Compared to controls, those people with bipolar disorder were significantly less likely to have no recorded physical health conditions, and were significantly more likely to have one or more physical health conditions. Those with bipolar disorder had significantly higher rates of thyroid disorders, chronic kidney disorders, chronic pain, chronic obstructive pulmonary disorder and diabetes.

Surprisingly, people with bipolar were less likely to have been diagnosed with hypertension or CHD. However, those people with bipolar disorder who had been diagnosed with hypertension or CHD were less likely to be prescribed antihypertensive medication, and less likely to be on two or more types of hypertensive.

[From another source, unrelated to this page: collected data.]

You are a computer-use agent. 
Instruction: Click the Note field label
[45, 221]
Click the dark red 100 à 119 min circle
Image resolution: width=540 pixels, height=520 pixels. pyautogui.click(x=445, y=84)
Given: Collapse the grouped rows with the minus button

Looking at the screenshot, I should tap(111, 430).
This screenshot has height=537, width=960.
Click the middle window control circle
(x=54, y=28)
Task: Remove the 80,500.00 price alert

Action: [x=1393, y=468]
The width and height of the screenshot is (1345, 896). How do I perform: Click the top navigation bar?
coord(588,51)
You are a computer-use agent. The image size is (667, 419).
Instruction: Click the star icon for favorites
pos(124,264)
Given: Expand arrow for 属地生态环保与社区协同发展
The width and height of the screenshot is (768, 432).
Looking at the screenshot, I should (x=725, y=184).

The study, which looked at the records of over 1.75million patients within 314 primary care practices in Scotland, is further evidence that people with severe mental illness experience worse physical health and are at greater risk of premature mortality.

Lead researcher Dr Daniel Martin said: “Our study shows that people with bipolar disorder often have multiple physical health conditions, but are less likely to have a record of cardiovascular disease – perhaps because it is going undiagnosed in this group Those with a recorded diagnosis of coronary heart disease or hypertension were less likely to be treated, and may be treated less intensively. This systematic under-recognition and under-treatment of cardiovascular disease is likely to contribute to a higher risk of premature mortality for people with bipolar disorder, and needs to be addressed.”